第一個迴圈,引物與模板互補,此時變成兩個模板,但因為模板很長,沒有什麼終止擴增,所以第一個迴圈擴增出來的新片段很長很長。
第二個迴圈以新的長片段為模板進行,但新片段的一端是引物開頭的,所以第二個迴圈得到的片段就是我們需要的長度,但只是一條鏈,所以還不能分離出目的基因。
第三個迴圈:當以第二個迴圈得到的新片段為模板時,因為這個片段的長度就是需要擴增的長度,所以當第三個迴圈完成時,這個片段是需要的長度,且是雙鏈DNA,這就得到了需要的目的基因了。
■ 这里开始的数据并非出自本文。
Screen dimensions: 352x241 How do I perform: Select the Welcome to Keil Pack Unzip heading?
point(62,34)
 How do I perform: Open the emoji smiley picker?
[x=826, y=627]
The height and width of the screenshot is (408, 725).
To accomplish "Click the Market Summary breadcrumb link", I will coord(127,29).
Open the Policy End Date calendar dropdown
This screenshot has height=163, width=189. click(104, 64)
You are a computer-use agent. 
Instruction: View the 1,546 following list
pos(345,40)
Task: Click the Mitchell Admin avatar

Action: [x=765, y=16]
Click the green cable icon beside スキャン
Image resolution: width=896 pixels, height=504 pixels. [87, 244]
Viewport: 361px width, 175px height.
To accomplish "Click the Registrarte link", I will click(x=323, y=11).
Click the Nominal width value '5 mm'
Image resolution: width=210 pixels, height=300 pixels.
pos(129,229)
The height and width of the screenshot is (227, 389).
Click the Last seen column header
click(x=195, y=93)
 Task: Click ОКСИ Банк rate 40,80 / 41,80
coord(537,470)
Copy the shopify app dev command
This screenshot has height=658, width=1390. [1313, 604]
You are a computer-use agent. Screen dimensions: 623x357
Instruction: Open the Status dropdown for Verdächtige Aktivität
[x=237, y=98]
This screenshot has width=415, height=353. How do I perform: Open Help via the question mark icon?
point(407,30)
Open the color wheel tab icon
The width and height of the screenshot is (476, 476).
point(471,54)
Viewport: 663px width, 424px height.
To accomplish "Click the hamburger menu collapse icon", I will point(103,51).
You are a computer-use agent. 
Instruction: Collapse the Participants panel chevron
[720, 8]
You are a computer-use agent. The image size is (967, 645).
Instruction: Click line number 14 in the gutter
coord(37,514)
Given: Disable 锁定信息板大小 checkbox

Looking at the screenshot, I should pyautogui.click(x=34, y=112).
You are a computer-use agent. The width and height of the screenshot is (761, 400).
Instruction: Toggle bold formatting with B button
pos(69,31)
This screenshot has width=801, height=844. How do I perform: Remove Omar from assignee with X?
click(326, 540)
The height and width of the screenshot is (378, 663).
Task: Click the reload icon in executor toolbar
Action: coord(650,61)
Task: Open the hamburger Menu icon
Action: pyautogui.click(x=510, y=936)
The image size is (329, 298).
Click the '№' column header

綜上,至少要3個迴圈才能分離出目的基因(即PRC是第三輪才能獲得的目的基因)
你好,在PCR擴增中,目標片段的長度主要是由引物的特異性結合來控制的。在第一次擴增中,因為DNA兩條鏈分別只有一條引物結合,這樣taq聚合酶理論上是延伸很長的距離的,但由於我們控制了延伸時間,新合成的鏈不會長的非常多。所以第一次擴增得到的DNA是兩條長(原始鏈),兩條中等長(新鏈)。 第二次擴增反應時,引物和上次反應合成的鏈結合,之前上游引物指導和成的鏈現在在3‘端和下游引物結合,而下游指導合成的鏈在它的3’端上游引物結合,此時,新合成的鏈只會合成到上一次合成的鏈引物的起始處,因為這條鏈的5’端只有這麼長。這樣第二次合成的DNA,就有兩條目標DNA分子長度的鏈(新鏈),和第一次合成的中等長度的鏈(舊鏈)。 第三次反應的時候,第二次反應的鏈再次結合引物的時候,就是我們的目標雙鏈DNA分子了。